Is it ok to use increment operators with any primitive type?

Question

We all know that int++ will increase the variable value by 1, that is to say:

int number = 0;
int temp = number + 1;
number = temp;

This is allowed by the other primitive types too:

double number = 0D;
number++;

So, I was wondering if the code above will be executed as:

double number = 0D;
double temp = number + 1D;
number = temp;

Or:

double number = 0D;
int temp = number + 1;
number = temp;

In the second case, should we prefer double += 1D instead?

Answer 1

The ++ (prefix or postfix) is not something that just works on int and if you use it with other primitive types, this does not mean that there is an intermediate conversion to int and back.

See the Java Language Specification:

• 15.15.1. Prefix Increment Operator ++
• 15.14.2. Postfix Increment Operator ++

As the JLS says, binary numeric promotion is applied to the variable and the value 1. In case of number++ where number is a double, this means that the 1 is treated as a double.

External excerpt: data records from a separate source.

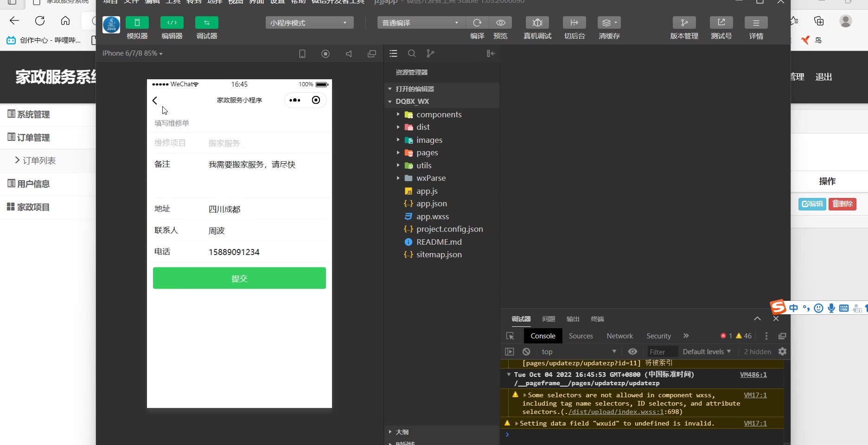868x445 pixels.
Task: Open the mini program mode dropdown
Action: 309,23
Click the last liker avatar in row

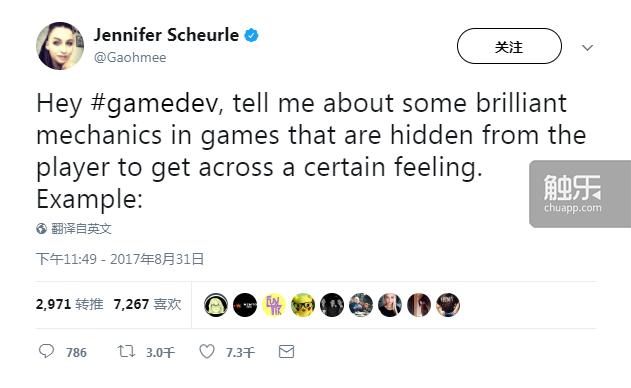click(447, 305)
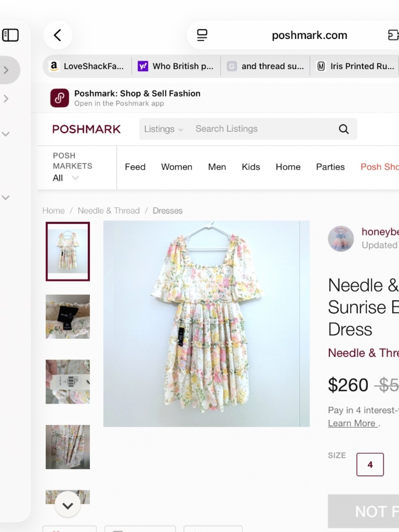The image size is (399, 532).
Task: Click the back navigation arrow
Action: (58, 35)
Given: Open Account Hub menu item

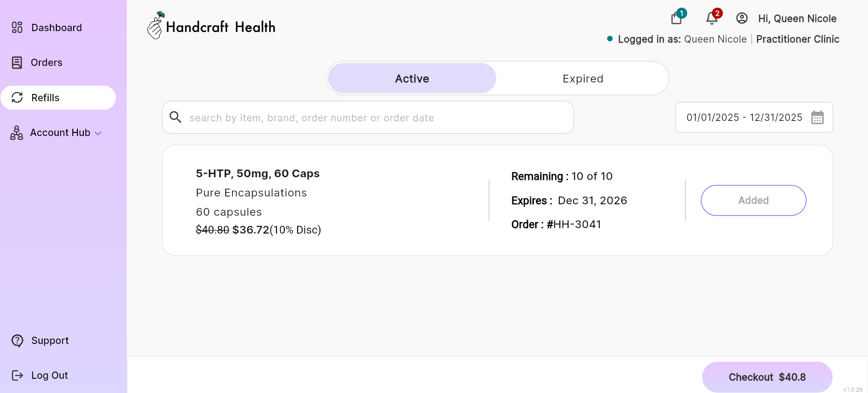Looking at the screenshot, I should 60,133.
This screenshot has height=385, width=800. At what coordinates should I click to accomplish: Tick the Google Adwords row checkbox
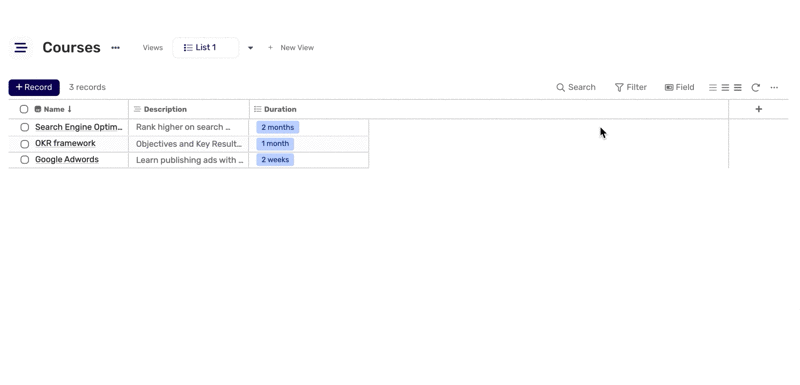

So, number++ works the same as number += 1D if number is a double. It is not necessary to do number += 1D explicitly.

Note: If there would be an intermediate conversion to int and back, as you suggest in your question, then you would expect that:

double number = 0.5;
number++;

would result in number being 1.0 instead of 1.5, because the conversion would throw the decimals away. But, as you can see, this is not the case.

Answer 2

Don't worry. The compiler knows how to best increment int, float or double types. It will generate efficient code for each case. If you look at the generated assembler code it will most like be the same code generated for:

doubleVar++;
++doubleVar;
doubleVar += 1;
doubleVar += 1.0;

But be aware that for class types things are much more complex. There, the operator+ or operator+= overloads are used. Generally, the post-increment operations are more time consuming as the objects state has to be saved before the increment. Therefore you should get used to always use the pre-increment version, even for the scalar types -- except you really need a post-increment operation.

Answer 3

The code

double number = 0D;
number++;

is executed as

double number = 0D;
number = number + 1D;

the generated bytecode

// double number = 0D;
0: dconst_0
1: dstore_1

// number + 1D
2: dload_1
3: dconst_1
4: dadd

// number =
5: dstore_1